For about 15 years, archaeologist Dr.Alan Simmons, who holds the rank Distinguished Professor, at the University of Las Vegas, Nevada (UNLV) was directing a project in the foothills of the Troodos Mountains in the Paphos region, tucked away from sight and definitely off the beaten track. The Neolithic site of Kretou Marottou-Ais Yiorkis dates to the Cypro-PrePottery Neolithic B (PPNB: 7500-7800 BC). Professor Simmon’s long-term investigations produced findings of extraordinary importance including large assemblages of tools, artefacts and animal bones, suggestive of this site probably being a seasonal settlement and of industrial than habitational use.
On these premises nobody expected the discovery of a complete and undisturbed skeleton to be found at Ais Yiorkis.

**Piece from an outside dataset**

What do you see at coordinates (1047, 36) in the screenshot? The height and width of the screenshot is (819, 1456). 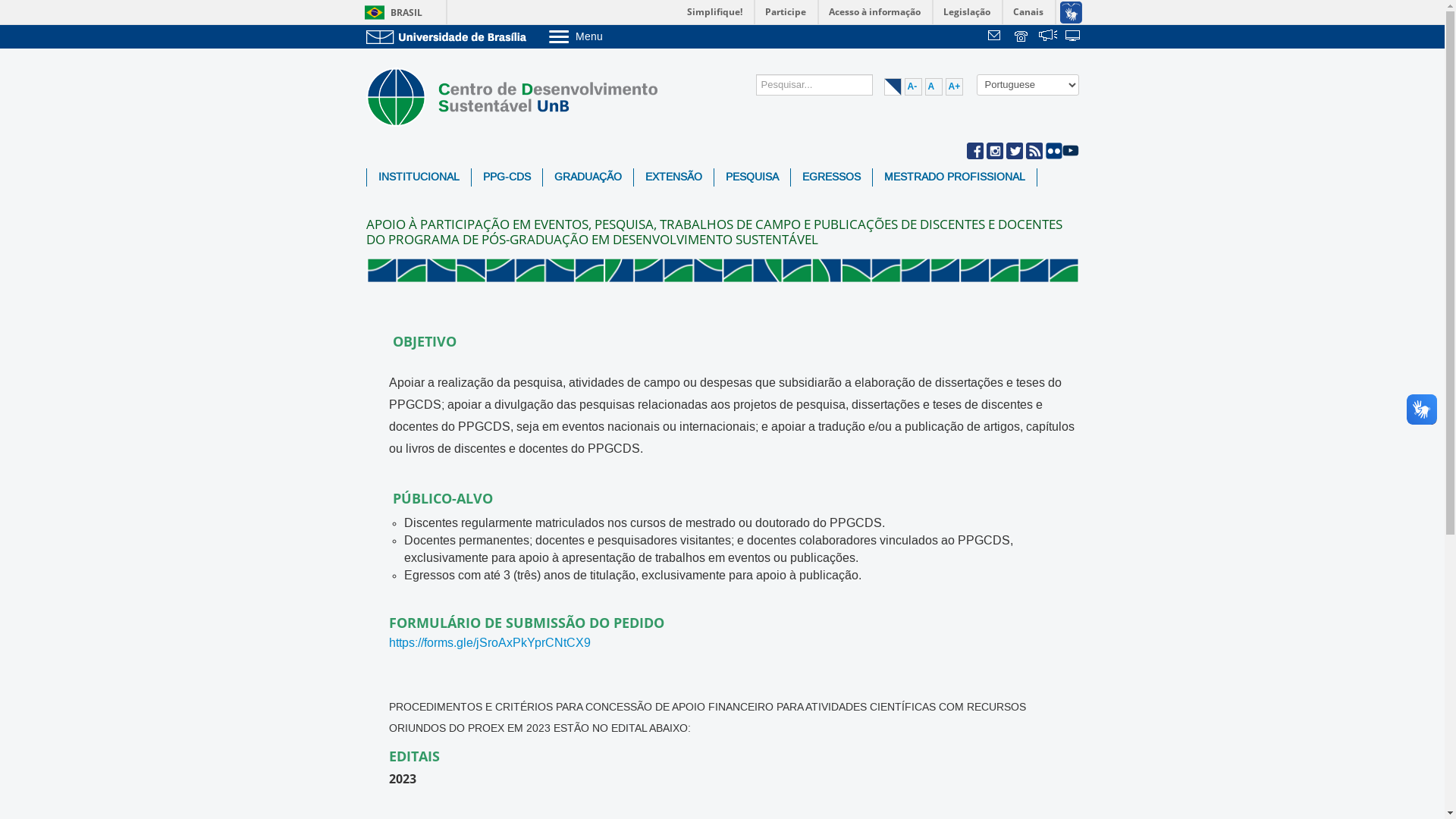 I see `' '` at bounding box center [1047, 36]. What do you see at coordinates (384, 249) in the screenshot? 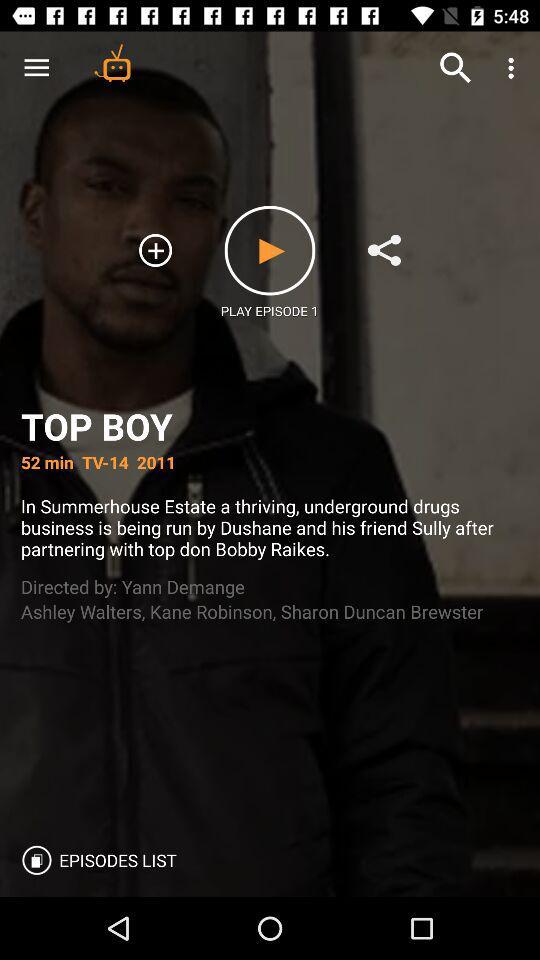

However, always expect the unexpected. Until 2013, there were only limited indications as to the presence of human remains at the site. However, in 2013, a human cranium was exposed, and further excavation in 2014 showed that this was a complete human burial. What originally looked like it may have been another “unstratified” discovery of “discarded or disturbed” human bone in a pit could actually be one of the earliest human burials ever discovered in Cyprus. Cyprus is well-known for its archaeology of this period, but burials of such an apparent ancient date are rarely preserved due to the island’s highly acidic soil composition.
The skeleton was buried in a crouched position. Lying on his right side, the individual was placed within a grave-cut pit, dug into a larger earlier pit. Surrounded by numerous animal bones and chipped stone that apparently was not related to the burial, the body was found in-situ and undisturbed, therefore most likely reflecting the original funerary setting and burial practice.

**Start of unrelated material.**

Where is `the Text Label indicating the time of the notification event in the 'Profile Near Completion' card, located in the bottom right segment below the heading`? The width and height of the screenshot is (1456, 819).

Despite preservation concerns, initial analysis of the skeletal remains suggests an adult male of a robust built, typical of the sexual dimorphic physique of Neolithic populations from the eastern Mediterranean. No evidence of disease or trauma were observed. There were no artefacts that could be directly associated with this burial.

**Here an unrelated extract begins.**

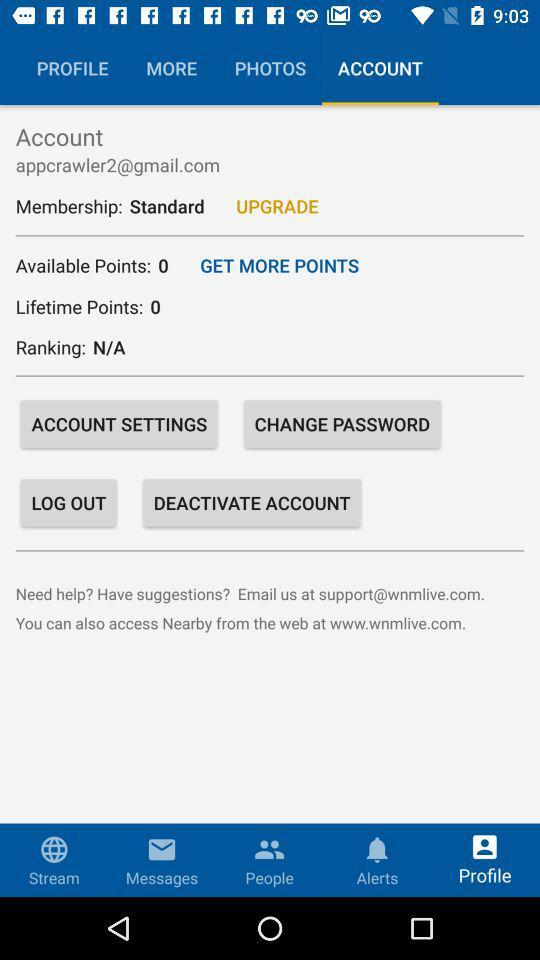  I want to click on the icon next to change password, so click(119, 424).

The site is now backfilled, but the materials recovered are undergoing analysis. Future plans for this skeleton include staple isotope analysis for diet and origin, including aDNA analysis. Diet analysis would help shed light to dietary habits and could help link with some of the species identified on the site. Biodistance analysis is extremely important as it could shed light to migration patterns between Cyprus and nearby regions during early colonisation periods in Neolithic times.
Both a confusing, yet an extraordinary find, the discovery of this skeleton could prove to be of significant value to Cypriot archaeology and potentially the one to contribute further to our understanding of the first permanent colonization of the Mediterranean islands.